Concrètement, les collègues AESH souhaitent savoir le plus tôt possible si leur contrat va être reconduit, quel.s élève.s ils/elles accompagneront et par conséquent, dans quel établissement ils/elles seront affecté-es. Mais obtenir ces simples informations relève du parcours du combattant, et bien souvent les collègues se heurtent au mutisme de l’administration. Du silence au mépris, il n’y a qu’un pas. Pas largement franchi par l’administration qui avait pourtant promis aux intéressé.es depuis le mois de mai de répondre à leurs légitimes attentes. Mais celles et ceux qui osent insister se voient ignoré-es quand ils/elles ne sont pas purement et simplement vertement rabroué-es pour leur « impatience ».

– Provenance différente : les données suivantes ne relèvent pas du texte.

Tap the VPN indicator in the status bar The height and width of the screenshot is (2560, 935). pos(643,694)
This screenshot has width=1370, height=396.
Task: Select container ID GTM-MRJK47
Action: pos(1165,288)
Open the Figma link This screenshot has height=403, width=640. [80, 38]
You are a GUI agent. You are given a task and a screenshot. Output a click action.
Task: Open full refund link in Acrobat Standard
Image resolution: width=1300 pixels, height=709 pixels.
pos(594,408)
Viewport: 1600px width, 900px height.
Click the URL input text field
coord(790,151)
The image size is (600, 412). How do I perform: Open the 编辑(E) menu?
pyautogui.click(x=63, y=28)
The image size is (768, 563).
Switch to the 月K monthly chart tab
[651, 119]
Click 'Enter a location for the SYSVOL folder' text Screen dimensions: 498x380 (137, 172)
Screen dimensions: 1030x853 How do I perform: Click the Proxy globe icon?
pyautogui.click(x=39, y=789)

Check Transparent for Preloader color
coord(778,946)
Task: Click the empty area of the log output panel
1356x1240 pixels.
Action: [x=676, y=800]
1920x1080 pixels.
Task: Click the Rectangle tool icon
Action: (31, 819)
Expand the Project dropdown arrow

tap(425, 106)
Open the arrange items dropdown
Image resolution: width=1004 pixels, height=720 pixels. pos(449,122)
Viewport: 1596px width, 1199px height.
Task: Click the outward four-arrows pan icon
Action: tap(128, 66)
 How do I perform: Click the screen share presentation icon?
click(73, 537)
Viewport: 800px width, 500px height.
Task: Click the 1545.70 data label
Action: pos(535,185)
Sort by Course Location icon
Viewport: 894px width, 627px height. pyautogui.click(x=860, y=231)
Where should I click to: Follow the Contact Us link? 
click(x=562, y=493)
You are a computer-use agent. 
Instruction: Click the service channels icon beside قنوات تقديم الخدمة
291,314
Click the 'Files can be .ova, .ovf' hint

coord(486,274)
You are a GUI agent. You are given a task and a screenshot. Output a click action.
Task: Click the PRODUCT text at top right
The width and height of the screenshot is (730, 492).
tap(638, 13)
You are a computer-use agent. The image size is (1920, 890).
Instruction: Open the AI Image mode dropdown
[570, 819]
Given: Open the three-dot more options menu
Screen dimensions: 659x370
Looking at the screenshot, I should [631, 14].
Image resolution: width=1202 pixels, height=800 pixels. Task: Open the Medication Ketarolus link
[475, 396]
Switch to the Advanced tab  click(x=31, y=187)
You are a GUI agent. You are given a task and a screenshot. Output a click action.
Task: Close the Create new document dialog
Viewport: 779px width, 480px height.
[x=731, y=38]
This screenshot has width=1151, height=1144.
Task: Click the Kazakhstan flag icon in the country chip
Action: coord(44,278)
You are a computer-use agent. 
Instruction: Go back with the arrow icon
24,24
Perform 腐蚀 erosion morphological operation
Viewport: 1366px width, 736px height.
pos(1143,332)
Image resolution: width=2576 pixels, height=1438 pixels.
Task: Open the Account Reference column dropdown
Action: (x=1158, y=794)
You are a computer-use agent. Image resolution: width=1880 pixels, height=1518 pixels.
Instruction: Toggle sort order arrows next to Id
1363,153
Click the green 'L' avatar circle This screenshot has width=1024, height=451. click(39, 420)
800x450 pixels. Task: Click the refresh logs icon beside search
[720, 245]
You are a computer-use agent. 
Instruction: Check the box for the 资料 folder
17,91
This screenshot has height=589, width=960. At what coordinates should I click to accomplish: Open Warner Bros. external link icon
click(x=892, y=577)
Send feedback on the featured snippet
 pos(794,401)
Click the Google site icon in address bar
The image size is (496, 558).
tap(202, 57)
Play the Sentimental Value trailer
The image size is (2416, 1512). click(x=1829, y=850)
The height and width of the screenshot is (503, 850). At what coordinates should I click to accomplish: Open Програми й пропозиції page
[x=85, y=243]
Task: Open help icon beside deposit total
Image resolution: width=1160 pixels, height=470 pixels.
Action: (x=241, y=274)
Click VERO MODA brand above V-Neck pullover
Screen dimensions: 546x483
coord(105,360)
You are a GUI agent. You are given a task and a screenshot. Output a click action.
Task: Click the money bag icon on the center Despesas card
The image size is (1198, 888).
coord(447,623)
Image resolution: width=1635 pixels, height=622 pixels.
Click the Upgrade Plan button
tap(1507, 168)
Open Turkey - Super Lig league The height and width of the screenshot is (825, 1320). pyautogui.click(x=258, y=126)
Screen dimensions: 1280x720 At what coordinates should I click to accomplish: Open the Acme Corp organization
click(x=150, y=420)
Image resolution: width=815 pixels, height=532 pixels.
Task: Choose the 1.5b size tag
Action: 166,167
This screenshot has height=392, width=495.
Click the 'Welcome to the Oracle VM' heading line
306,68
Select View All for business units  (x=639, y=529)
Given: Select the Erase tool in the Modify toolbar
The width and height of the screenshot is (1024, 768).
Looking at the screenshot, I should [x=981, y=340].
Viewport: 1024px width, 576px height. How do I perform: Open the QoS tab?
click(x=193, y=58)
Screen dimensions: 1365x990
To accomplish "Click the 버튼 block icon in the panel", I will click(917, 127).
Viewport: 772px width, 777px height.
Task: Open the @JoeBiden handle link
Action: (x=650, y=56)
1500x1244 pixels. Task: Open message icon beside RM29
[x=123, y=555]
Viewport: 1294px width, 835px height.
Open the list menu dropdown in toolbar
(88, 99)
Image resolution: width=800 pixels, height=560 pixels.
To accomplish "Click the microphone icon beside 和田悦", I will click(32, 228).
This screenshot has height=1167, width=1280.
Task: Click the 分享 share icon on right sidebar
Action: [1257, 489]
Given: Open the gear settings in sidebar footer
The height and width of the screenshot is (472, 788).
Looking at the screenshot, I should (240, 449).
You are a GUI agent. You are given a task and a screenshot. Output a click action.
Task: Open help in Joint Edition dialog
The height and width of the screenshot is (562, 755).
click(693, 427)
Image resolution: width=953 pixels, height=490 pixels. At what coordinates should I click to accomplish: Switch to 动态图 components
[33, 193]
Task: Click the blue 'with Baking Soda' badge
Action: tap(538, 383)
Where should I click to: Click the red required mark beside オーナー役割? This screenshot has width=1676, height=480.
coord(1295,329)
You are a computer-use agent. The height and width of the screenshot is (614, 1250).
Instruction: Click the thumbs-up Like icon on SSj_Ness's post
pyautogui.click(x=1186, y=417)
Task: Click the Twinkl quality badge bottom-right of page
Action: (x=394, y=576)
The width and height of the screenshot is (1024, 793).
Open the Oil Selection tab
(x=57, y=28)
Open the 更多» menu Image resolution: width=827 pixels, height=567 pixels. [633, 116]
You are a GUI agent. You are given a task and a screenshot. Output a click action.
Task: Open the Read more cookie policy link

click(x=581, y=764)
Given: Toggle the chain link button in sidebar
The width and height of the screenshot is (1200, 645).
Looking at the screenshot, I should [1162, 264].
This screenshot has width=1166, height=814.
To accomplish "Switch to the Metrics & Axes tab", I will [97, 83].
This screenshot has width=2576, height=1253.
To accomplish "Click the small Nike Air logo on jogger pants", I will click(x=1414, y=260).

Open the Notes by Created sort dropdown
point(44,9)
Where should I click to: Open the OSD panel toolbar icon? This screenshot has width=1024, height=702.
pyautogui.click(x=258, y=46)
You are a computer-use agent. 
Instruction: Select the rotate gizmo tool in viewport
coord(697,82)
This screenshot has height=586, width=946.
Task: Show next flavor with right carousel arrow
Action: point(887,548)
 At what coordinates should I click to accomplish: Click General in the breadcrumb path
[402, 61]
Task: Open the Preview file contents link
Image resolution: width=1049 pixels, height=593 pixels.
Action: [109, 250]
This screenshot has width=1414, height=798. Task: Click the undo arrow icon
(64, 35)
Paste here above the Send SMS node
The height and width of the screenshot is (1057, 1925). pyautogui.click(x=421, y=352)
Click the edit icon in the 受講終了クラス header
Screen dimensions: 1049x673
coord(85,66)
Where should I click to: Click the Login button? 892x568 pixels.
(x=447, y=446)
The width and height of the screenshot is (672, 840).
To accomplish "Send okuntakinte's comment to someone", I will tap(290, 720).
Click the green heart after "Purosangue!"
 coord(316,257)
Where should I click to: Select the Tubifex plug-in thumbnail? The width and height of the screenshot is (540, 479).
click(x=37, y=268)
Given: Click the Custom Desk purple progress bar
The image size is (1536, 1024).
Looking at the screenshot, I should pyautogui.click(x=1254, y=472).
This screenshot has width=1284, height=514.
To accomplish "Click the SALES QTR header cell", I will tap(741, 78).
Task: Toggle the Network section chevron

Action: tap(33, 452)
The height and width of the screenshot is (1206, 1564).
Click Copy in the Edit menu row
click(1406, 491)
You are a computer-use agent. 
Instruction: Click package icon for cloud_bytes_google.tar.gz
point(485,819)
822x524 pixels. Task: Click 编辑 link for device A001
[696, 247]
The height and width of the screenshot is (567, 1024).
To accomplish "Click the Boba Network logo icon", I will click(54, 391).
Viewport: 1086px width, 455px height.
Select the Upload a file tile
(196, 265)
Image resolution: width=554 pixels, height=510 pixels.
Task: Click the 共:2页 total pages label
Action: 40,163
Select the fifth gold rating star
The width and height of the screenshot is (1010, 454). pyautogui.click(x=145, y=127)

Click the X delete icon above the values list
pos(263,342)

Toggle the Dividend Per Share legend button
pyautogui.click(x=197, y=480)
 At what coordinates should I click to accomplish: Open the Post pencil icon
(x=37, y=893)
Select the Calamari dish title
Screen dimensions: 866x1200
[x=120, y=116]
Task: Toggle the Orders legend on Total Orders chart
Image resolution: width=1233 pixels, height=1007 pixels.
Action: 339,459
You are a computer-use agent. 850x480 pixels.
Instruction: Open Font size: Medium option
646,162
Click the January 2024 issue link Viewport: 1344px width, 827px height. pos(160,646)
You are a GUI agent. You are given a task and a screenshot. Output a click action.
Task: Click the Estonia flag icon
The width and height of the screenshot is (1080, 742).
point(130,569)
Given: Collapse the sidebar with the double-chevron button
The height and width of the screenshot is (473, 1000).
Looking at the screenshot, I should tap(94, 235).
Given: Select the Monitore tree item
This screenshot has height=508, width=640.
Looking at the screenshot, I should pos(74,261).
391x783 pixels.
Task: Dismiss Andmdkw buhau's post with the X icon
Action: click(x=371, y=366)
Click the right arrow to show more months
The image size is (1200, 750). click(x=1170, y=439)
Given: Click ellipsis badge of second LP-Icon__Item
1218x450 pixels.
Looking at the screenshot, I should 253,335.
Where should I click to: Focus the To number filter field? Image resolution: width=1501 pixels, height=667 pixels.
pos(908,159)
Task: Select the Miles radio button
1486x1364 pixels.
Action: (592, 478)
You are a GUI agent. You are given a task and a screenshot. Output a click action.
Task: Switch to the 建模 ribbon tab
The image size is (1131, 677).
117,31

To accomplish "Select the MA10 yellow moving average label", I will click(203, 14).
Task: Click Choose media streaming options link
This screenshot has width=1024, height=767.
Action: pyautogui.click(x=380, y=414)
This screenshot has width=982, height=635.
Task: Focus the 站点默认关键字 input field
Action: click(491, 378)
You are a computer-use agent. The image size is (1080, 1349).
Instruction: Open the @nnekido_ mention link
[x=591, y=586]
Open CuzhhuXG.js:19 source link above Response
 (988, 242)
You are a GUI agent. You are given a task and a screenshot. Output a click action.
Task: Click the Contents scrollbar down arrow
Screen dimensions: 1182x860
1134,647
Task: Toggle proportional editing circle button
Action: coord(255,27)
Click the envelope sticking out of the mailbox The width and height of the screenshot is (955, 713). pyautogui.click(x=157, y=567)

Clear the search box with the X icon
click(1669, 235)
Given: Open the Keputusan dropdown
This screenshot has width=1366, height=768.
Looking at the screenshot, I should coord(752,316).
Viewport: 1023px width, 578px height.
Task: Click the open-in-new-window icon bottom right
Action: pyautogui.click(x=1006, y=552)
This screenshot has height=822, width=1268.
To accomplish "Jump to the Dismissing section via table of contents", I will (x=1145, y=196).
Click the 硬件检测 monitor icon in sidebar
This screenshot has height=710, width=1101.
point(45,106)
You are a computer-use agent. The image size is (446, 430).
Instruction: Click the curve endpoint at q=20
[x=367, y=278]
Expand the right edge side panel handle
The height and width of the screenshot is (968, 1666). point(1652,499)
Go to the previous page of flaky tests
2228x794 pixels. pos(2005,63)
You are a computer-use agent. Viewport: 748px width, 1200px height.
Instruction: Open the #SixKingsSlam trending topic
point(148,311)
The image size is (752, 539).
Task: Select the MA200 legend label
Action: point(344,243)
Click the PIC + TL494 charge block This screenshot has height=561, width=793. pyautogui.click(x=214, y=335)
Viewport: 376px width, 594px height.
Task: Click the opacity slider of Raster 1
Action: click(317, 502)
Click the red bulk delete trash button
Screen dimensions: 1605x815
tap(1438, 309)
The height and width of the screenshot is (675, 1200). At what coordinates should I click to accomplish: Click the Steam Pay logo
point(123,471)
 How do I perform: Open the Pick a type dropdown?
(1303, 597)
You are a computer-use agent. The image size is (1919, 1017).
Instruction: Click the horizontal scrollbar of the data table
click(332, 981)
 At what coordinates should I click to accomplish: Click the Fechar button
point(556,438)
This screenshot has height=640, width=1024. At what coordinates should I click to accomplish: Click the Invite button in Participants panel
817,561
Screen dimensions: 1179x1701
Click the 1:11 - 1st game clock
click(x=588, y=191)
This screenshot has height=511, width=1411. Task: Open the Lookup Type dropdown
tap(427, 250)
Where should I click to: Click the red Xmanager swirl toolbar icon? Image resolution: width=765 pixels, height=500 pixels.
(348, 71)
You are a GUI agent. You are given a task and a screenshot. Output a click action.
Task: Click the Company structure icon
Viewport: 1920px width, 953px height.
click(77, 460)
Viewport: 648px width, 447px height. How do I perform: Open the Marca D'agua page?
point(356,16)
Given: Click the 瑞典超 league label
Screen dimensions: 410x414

En ce début juillet, de nombreux AESH sont laissés dans une situation de grande incertitude voire de détresse, situation qui reflète le peu de considération que leur témoigne l’administration. Le manque d’effectif au rectorat est une donnée du problème, l’autre étant le développement de méthodes de management qui font peu de cas de l’humain et de sa situation personnelle. Derrière les missions à pourvoir, il y a des hommes et des femmes qui demandent un minimum de respect et d’informations quant à leur futur, d’autant plus qu’ils et elles sont placé.es par l’institution scolaire dans une précarité subie. Bien loin du ministère de l’Education nationale où M. Blanquer parlait en grande pompe de créer un emploi pérenne à 35 heures avec professionnalisation du métier pour les AESH, la réalité est toute autre pour les collègues concernés. Dans « l’école de la bienveillance » si chère au ministre, le minimum serait qu’elle s’applique aussi envers les personnels qui la font vivre.